The image below shows (at a very high level) when I started accumulating the knowledge that allowed me to interact effectively with Copilot.

Each item in this list was acquired through many hours of use and struggle with the new knowledge. Some activities (such as requirements engineering) were my main job for some years. The results of these efforts were deep familiarity and long-term retention of the knowledge. Naturally this was not ALL I learned during these years… I just marked the items relevant to the web-app project.

(Infographics based on Slidesgo and Freepik)

You can argue I had a lousy learning curve; that I should have learned more, faster. I don’t argue with that. But I learned things as they were needed to get my work done. If my role was building web applications with Python, I am certain I’d have learned most of these in the first year. Maybe the first few months.

Takeaways

Here are two conclusions I had following my experience.

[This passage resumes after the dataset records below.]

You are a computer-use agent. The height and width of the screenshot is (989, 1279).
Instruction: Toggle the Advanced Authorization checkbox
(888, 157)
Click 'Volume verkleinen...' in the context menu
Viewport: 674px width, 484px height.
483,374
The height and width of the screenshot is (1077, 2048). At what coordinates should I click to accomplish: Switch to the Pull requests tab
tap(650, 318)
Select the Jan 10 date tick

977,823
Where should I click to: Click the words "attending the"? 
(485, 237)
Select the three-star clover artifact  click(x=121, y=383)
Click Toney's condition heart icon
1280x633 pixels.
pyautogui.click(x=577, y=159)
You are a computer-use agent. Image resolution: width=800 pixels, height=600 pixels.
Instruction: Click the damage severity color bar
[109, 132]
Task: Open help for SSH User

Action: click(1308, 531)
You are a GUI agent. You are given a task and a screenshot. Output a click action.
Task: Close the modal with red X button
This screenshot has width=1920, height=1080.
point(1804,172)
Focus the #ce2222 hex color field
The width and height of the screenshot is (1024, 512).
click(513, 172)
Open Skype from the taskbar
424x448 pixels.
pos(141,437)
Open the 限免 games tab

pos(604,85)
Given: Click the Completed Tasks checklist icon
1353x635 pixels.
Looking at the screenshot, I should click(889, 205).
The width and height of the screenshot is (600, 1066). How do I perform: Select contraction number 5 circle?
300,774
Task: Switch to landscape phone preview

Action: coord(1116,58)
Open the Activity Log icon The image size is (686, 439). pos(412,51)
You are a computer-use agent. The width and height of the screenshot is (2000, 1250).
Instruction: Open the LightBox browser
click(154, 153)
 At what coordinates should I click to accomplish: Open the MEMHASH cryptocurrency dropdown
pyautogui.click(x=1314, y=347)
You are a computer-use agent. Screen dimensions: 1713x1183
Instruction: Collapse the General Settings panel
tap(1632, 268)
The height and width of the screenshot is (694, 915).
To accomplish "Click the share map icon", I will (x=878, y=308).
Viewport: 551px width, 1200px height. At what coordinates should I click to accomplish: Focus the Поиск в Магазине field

a) AI is an amazing power multiplier to anyone writing code. It allows us to get more done, even in technologies and languages we are unfamiliar with.

b) To enjoy the benefits, one must acquire a solid basis in many aspects of programming and technology.

I see this as an encouraging result. On one hand I can tackle challenges that were practically infeasible for me before AI, and on the other hand, my hard-earned experience counts. I can’t be replaced by just anyone with a pulse.

But what about those interviews?

My experience shows that when candidates can ace an interview using AI, it means they know A LOT and have a very healthy technological background.

In short: If we ask open questions – those who are not phrased as something you can just drop to the prompt (e.g. “write a function in python that can do this”) – we should be able to recognize candidates who have solid background. And these are the people we should be happy to recruit – especially when they manage to do this in real time. If they phrase intelligent prompts and can talk intelligently about the AI output, they are not fakes. They will likely be effective, both in the stuff they know already and in harnessing AI to help them do things they are not familiar with (yet). In fact, we should encourage candidates to use AI, share that second screen with us and talk through how they are going about answering our interview questions.